Write every record out again exactly as shown below.
Given records: Begin
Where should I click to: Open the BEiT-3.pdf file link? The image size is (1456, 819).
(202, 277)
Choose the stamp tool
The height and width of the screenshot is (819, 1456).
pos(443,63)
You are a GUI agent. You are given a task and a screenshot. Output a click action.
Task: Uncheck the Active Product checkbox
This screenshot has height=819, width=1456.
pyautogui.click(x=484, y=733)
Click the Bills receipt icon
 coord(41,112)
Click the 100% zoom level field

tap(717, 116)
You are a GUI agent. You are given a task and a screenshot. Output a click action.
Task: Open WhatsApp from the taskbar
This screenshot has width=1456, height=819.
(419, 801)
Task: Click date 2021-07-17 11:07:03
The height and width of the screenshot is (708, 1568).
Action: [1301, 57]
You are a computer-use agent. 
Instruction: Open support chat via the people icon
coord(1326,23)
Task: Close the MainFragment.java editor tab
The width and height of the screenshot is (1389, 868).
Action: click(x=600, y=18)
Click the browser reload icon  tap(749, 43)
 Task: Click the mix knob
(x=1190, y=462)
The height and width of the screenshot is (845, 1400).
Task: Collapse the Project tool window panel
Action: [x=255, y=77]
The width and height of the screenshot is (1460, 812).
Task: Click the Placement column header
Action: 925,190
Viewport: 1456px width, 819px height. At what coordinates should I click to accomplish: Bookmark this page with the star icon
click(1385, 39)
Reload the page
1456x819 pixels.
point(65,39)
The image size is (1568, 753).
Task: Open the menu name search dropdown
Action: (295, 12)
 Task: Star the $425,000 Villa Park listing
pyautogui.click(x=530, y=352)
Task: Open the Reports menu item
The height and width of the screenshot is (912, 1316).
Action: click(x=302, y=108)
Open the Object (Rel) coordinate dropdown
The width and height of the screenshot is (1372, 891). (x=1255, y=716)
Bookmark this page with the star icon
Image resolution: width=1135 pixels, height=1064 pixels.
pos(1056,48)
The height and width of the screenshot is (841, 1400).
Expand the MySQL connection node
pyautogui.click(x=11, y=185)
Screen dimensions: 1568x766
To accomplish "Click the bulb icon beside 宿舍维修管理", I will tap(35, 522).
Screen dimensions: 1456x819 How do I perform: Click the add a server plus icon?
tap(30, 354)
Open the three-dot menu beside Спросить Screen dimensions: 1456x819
Given records: End
_Problem solution_.
Where should I click to: Open the BEiT-3.pdf file link? The image size is (1456, 819).
(202, 277)
Choose the stamp tool
The height and width of the screenshot is (819, 1456).
pos(443,63)
You are a GUI agent. You are given a task and a screenshot. Output a click action.
Task: Uncheck the Active Product checkbox
This screenshot has height=819, width=1456.
pyautogui.click(x=484, y=733)
Click the Bills receipt icon
 coord(41,112)
Click the 100% zoom level field

tap(717, 116)
You are a GUI agent. You are given a task and a screenshot. Output a click action.
Task: Open WhatsApp from the taskbar
This screenshot has width=1456, height=819.
(419, 801)
Task: Click date 2021-07-17 11:07:03
The height and width of the screenshot is (708, 1568).
Action: [1301, 57]
You are a computer-use agent. 
Instruction: Open support chat via the people icon
coord(1326,23)
Task: Close the MainFragment.java editor tab
The width and height of the screenshot is (1389, 868).
Action: click(x=600, y=18)
Click the browser reload icon  tap(749, 43)
 Task: Click the mix knob
(x=1190, y=462)
The height and width of the screenshot is (845, 1400).
Task: Collapse the Project tool window panel
Action: [x=255, y=77]
The width and height of the screenshot is (1460, 812).
Task: Click the Placement column header
Action: 925,190
Viewport: 1456px width, 819px height. At what coordinates should I click to accomplish: Bookmark this page with the star icon
click(1385, 39)
Reload the page
1456x819 pixels.
point(65,39)
The image size is (1568, 753).
Task: Open the menu name search dropdown
Action: (295, 12)
 Task: Star the $425,000 Villa Park listing
pyautogui.click(x=530, y=352)
Task: Open the Reports menu item
The height and width of the screenshot is (912, 1316).
Action: click(x=302, y=108)
Open the Object (Rel) coordinate dropdown
The width and height of the screenshot is (1372, 891). (x=1255, y=716)
Bookmark this page with the star icon
Image resolution: width=1135 pixels, height=1064 pixels.
pos(1056,48)
The height and width of the screenshot is (841, 1400).
Expand the MySQL connection node
pyautogui.click(x=11, y=185)
Screen dimensions: 1568x766
To accomplish "Click the bulb icon beside 宿舍维修管理", I will tap(35, 522).
Screen dimensions: 1456x819 How do I perform: Click the add a server plus icon?
tap(30, 354)
Open the three-dot menu beside Спросить Screen dimensions: 1456x819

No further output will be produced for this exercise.